ReblochonMasque commented 2 years ago

This is great, thank you.

Of note:

TheElementalOfDestruction commented 2 years ago

Should also be noted that despite that filtering, it seems to have created (potentially) full folder structures as if it was going to write that data, but just didn't put the actual files.

ReblochonMasque commented 2 years ago

Oh my! It is leaking info like krazy! Typical microsoft "betrayal of their duty to users". Let's not use this publicly if you please. ...that makes building test data, let alone clean test data more difficult, as it cannot reasonably be extracted from a live outlook instance.

TheElementalOfDestruction commented 2 years ago

I wasn't intending to add the test file you gave me to the official testing, so no worries there. However if I can adequatly build an instance of outlook that only exists for tests, where everything it touches is intended to be public anyways, then files from that should be able to be safely added to testing.

Unfortunately this suddenly became a lot more complicated, as the format is not part of the Microsoft Open Specifications, meaning it does not have official documentation that is public nor is it guaranteed to be consistent. This will make any attempt at a parser much more of a challenge.

ReblochonMasque commented 2 years ago

Thank you! Yes, I was also thinking that a dedicated instance of outlook would be needed for this purpose. One approach could be to first build a crude/simple prototype parser, and throw a large .olm db at it to see if the number of special cases is reasonable.

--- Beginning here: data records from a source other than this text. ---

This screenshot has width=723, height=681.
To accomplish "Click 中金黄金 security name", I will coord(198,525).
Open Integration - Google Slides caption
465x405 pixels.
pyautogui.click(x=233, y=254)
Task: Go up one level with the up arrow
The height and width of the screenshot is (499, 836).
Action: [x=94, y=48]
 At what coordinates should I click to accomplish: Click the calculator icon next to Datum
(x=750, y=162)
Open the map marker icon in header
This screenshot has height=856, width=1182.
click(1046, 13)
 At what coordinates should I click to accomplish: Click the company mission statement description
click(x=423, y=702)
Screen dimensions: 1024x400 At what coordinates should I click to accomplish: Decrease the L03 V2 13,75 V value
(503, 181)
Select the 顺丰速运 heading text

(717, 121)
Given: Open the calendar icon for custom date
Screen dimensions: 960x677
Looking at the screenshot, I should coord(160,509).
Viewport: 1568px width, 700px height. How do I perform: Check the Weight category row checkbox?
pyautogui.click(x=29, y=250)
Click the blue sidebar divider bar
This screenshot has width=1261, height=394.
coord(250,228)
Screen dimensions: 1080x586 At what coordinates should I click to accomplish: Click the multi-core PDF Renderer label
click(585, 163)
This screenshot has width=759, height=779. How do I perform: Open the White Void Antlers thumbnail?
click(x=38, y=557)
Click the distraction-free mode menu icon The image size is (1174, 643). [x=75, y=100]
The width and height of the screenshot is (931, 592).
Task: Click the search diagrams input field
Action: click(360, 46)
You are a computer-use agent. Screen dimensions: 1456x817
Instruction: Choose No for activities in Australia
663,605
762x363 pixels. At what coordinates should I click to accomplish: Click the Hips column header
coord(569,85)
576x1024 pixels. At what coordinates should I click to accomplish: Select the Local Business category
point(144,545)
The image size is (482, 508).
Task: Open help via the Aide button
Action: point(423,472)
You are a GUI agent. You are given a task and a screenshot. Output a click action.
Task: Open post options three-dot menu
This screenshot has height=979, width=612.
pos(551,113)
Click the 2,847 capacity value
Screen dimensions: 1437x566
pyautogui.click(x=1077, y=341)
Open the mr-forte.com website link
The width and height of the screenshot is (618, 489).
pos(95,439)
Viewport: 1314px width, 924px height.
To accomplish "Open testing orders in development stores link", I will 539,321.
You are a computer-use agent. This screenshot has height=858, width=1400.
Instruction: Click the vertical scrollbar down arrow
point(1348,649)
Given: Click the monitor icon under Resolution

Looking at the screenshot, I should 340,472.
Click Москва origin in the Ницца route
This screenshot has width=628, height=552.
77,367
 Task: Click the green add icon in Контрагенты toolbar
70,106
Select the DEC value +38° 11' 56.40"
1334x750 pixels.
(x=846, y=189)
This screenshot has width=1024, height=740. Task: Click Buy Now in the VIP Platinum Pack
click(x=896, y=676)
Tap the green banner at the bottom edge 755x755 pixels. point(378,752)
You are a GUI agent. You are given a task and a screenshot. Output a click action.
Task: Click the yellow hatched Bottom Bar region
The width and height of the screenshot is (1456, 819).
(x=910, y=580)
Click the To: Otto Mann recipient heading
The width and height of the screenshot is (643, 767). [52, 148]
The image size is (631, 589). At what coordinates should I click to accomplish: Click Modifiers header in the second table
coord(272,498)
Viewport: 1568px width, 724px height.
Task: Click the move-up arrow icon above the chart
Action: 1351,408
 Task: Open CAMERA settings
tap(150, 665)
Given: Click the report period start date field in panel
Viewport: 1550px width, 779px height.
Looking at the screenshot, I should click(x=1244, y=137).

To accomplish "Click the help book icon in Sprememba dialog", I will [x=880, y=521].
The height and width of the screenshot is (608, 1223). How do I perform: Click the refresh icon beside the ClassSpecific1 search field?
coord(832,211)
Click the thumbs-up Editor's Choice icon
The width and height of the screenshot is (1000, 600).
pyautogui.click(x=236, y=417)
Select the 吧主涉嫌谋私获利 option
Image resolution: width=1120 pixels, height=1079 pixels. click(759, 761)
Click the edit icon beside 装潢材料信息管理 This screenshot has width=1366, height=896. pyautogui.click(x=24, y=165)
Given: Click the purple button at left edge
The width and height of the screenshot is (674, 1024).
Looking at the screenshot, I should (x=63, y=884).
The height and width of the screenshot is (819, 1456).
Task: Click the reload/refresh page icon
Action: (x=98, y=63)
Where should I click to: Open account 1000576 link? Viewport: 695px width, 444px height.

TheElementalOfDestruction commented 2 years ago

I wanted to see if I could make something dead simple to parse it, just grabbing each of the tags and making anything found accesible directly, but some of the tags are lists (categories, attachments, addresses), some have properties inside the tag... Would probably need some additional code to find some of the patterns and parse them correctly. I'll probably wait for that testing environment before really getting to work on this, so that I can get a much better idea of how this should look.

ReblochonMasque commented 2 years ago

I've built a "proof of concept", mostly to convince myself, and as a learning exercise - it is clear that some mails are more straightforward than others to handle. It is easy when bodies/contents, are plain text marked up with vanilla html. What stumped me were those where the body content was what looked like the format of .docx documents - maybe there are parsers for that already? Maybe there are other formats that are hard to parse too, but I have not encountered those yet. I have not attempted to parse nested structures with forwarded e-mails, attachments, etc.

Have you got an idea how to set up a dedicated instance of outlook to generate tests?

TheElementalOfDestruction commented 2 years ago

A lot of time they are built with a form of HTML that had additional tags for formatting in word and stuff, but it renders fine as plain HTML. Not sure if these are what you are talking about, but they also sometimes have branching conditions that actually will check for word to be there to even activate, having something to fall through if it's not available and render correctly in something like a browser.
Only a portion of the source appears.